Crimes ocorrem principalmente no horário de folga; profissão é mais arriscada no Brasil que na Colômbia

País tem um policial morto a cada 17 horas

MARIO HUGO MONKEN
DA SUCURSAL DO RIO

A cada 17 horas um policial civil ou militar é assassinado no Brasil, estando em folga ou em serviço.
Entre janeiro e a primeira quinzena de julho, pelo menos 281 policiais civis e militares foram mortos, segundo levantamento feito pela Folha em 26 Estados e no Distrito Federal com dados das secretarias estaduais de Segurança e de corporações policiais. Os números de São Paulo e Minas Gerais foram repassados por sindicatos e associações de policiais.
Comparado a outros países, o número é alto. Nos EUA, 34 policiais foram mortos no período. Na Colômbia, que enfrenta uma guerrilha desde a década de 40, foram 65. Na Grã-Bretanha, apenas um policial foi morto neste ano.
Mais da metade dos policiais (197, 71%) assassinados no Brasil não estava em serviço. A Polícia Militar apresenta o maior número de baixas, 225 -176 em folga. A Polícia Civil teve 56 assassinados, 35 no horário de trabalho.

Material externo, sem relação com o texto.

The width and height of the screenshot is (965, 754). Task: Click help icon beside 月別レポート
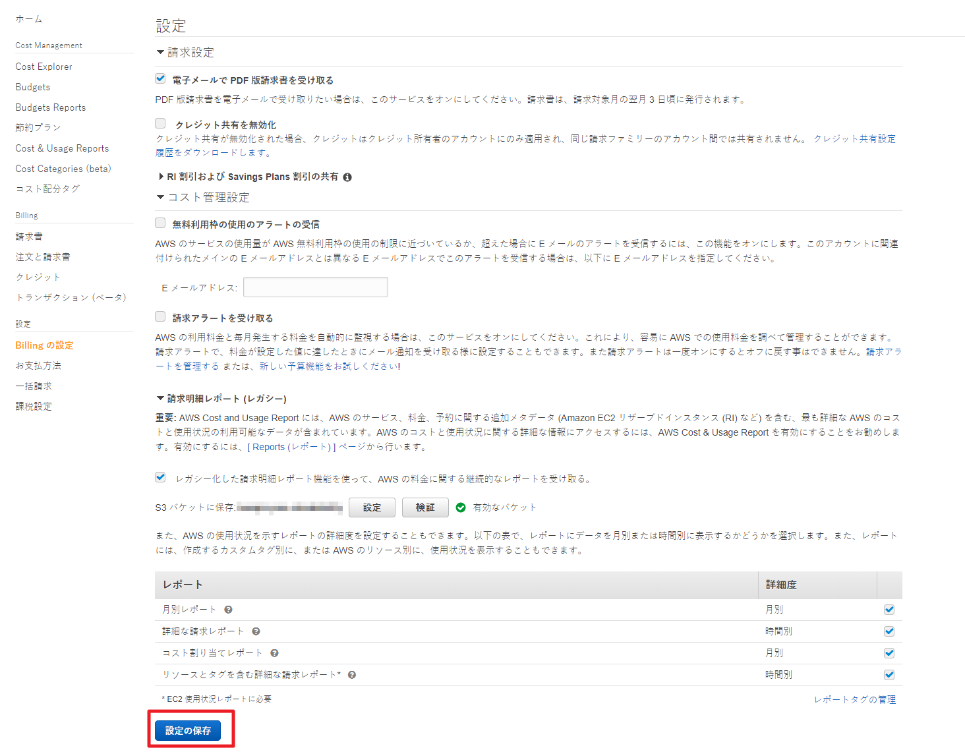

Um policial é morto em folga nas mais diversas situações. É freqüente a morte no bico de segurança.
Pelo levantamento, o Rio é o Estado onde ocorreu o maior número de mortes, 81 (69 PMs e 12 civis). São Paulo vem em 2º, com 59 mortes- 51 na PM e oito na Civil.
Na Bahia, que ficou em 3º, a maioria dos policiais mortos fora do serviço reagiu a roubos em ônibus, como o PM Armando Lima, que, em 7 de fevereiro, tentou tomar a arma do ladrão.
Outro risco é o policial ter a função descoberta por criminosos. Foi o caso do inspetor Marcel Leal Layson, da Polícia Civil. Em 21 de fevereiro, ele foi parado em falsa blitz na rodovia Rio-Santos, em Mangaratiba (70 km do Rio). Ao verem a carteira policial, os criminosos o mataram.
Muitos morrem por vingança. Entre janeiro e fevereiro, os policiais civis mineiros Sidrack Correia da Rocha, Anderson Eustáquio Fernandes, Marcos Antônio Paixão e Delson Rocha da Piedade foram alvo de criminosos que haviam prendido.
No Rio, boa parte das mortes de policiais em serviço não ocorre em confronto com criminosos, mas em ataques de traficantes. Há duas semanas, os PMs Sadi Silva Damásio e Luís Alberto Ramos dos Santos Júnior foram metralhados durante patrulha na avenida Radial Oeste (zona norte).
No último dia 9, os policiais Alex Bezerra Chaves e Carlos Alberto da Silva foram mortos por traficantes quando estavam parados em frente ao Norte Shopping.

Olho por olho
"Morre mais policial no Brasil porque as autoridades combatem a violência com violência. Com isso, há muitas mortes em ambos os lados. Mesmo que 70% tenham sido de folga, os outros 30% representam um índice muito alto", diz a socióloga Julita Lemgruber.
Para o sociólogo Eduardo Cerqueira, da Fundação João Pinheiro, vinculada ao governo mineiro, morrem mais policiais aqui que nos EUA porque os americanos respeitam mais as autoridades.
"Nos EUA, uma pessoa pensa duas vezes antes de atacar um policial, sua pena pode ser multiplicada. No Brasil, se o indivíduo atacar um policial, só é preso imediatamente se for flagrante."
O pesquisador Gláucio Soares, do Iuperj (Instituto Universitário de Pesquisa do Estado do Rio de Janeiro), disse não ser surpresa o Brasil ter mais policiais mortos que os EUA. "O índice de homicídios aqui é três vezes maior que lá. Com isso, os policiais brasileiros têm três vezes mais chances de serem mortos."
O dado de policiais assassinados nos EUA foi obtido no site Office Down Memorial Page (www.odmp.org), que reúne dados da polícia norte-americana, do Canadá e de países europeus.
Na Colômbia, os números são da Agência Nacional de Notícias Policiais. Na Grã-Bretanha, as informações saíram do site www.policememorial.org.uk.